Darcia, you look _WAY_ too young to remember this, but back in the 1960s they made a movie of Evelyn Waugh's _The Loved One_, starring Rod Steiger, Robert Morse, Johnathan Winters, et al. The studio's publicity department had a promotional campaign claiming it was a movie with something to offend everyone. I remember being tremendously disappointed, because it didn't offend me at all. (I thoughts some of it was silly, but that's another matter altogether.)

At any rate, whether _Polly!_ offends you or not, I hope you don't find it disappointing.


----------



## MarkPaulJacobs (Jan 21, 2011)

Controversy only seems to help sales.
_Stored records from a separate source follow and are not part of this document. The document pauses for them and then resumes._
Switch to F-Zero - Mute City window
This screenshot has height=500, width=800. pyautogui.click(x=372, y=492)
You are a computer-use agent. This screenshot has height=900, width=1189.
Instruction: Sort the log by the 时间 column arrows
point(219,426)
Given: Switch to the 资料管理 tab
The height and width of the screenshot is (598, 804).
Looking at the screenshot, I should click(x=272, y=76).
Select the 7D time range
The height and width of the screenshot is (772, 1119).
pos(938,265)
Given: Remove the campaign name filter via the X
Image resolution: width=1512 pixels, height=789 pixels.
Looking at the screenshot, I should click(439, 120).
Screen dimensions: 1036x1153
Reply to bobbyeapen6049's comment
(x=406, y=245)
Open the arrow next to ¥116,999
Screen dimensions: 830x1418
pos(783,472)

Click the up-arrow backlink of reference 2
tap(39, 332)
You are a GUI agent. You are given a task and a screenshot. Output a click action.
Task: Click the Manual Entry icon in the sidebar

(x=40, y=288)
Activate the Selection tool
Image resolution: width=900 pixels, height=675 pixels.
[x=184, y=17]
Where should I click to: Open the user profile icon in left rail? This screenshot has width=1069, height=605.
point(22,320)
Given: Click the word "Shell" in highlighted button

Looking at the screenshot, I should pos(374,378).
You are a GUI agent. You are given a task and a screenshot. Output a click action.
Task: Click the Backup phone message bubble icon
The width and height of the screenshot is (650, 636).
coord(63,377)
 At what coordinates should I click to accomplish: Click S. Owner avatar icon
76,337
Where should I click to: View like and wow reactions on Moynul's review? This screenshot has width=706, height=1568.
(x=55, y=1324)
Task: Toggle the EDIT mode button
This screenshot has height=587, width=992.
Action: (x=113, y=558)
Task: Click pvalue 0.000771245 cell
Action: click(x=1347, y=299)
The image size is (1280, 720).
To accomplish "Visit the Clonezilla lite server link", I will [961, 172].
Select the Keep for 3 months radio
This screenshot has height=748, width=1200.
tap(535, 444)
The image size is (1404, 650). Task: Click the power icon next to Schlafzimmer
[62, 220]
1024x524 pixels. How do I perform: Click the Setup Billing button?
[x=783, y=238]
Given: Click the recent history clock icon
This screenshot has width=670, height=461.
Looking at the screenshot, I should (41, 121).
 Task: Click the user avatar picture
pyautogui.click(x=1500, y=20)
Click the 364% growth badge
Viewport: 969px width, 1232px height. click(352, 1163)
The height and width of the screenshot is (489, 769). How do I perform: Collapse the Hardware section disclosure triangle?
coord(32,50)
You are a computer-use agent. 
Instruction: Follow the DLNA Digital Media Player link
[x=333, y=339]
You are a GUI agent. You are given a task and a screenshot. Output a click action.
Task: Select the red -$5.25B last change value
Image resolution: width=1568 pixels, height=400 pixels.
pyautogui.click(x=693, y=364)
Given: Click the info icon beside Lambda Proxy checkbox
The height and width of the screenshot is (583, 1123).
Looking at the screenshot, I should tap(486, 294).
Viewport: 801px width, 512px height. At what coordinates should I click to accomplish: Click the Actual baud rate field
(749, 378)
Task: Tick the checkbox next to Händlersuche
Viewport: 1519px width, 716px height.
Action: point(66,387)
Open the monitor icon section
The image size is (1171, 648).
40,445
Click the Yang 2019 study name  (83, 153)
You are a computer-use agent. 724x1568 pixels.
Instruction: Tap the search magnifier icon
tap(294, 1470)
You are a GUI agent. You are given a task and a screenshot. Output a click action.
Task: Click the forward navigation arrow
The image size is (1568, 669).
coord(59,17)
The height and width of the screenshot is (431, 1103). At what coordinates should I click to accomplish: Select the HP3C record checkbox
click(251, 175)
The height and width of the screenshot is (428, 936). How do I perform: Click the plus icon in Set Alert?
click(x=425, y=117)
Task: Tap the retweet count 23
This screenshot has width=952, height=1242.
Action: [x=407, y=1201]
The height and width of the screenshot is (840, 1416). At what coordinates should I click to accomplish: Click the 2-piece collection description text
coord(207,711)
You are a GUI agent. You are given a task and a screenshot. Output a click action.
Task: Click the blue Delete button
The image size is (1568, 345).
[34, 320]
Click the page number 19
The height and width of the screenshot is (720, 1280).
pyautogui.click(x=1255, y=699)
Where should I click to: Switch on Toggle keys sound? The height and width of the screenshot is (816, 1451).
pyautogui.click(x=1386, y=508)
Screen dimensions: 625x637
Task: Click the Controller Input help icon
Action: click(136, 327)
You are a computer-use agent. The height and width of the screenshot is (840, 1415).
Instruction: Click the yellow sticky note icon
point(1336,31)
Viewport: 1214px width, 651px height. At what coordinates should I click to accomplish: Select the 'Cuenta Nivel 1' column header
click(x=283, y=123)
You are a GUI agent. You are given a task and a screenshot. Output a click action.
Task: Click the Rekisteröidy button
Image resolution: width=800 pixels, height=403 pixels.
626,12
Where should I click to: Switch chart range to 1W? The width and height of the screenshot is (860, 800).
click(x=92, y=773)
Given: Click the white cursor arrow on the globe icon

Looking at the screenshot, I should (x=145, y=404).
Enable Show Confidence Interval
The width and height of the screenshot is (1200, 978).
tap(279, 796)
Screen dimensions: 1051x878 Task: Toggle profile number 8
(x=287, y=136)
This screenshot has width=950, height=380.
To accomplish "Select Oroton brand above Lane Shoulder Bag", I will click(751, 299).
But, you know, no matter how open minded we all think we are... something comes along that makes us cringe.


----------



## Stephen Goldin (Mar 6, 2010)

I only wish this fellow was a little more well-known--like that pastor in Florida who wanted to burn Korans.


----------



## MarkPaulJacobs (Jan 21, 2011)

Lol. I don't think you want to go there...


----------



## Stephen Goldin (Mar 6, 2010)

Hey, if it gets me national publicity, I'll go almost anywhere!


----------



## Stephen Goldin (Mar 6, 2010)

The blog _Great Books Under $5_ has just given my novel _Polly!_ a wonderful review. I'm particularly flattered by the final paragraph:

_Polly_ is the kind of book aspiring writers should read just to study the craft. Goldin's writing is fastidious. And he seemingly has the gift (Would that be a theological term?) of calling on everything he knows from the silly to the profound to create a story that starts out being entertaining and winds up being interesting, even thought-provoking.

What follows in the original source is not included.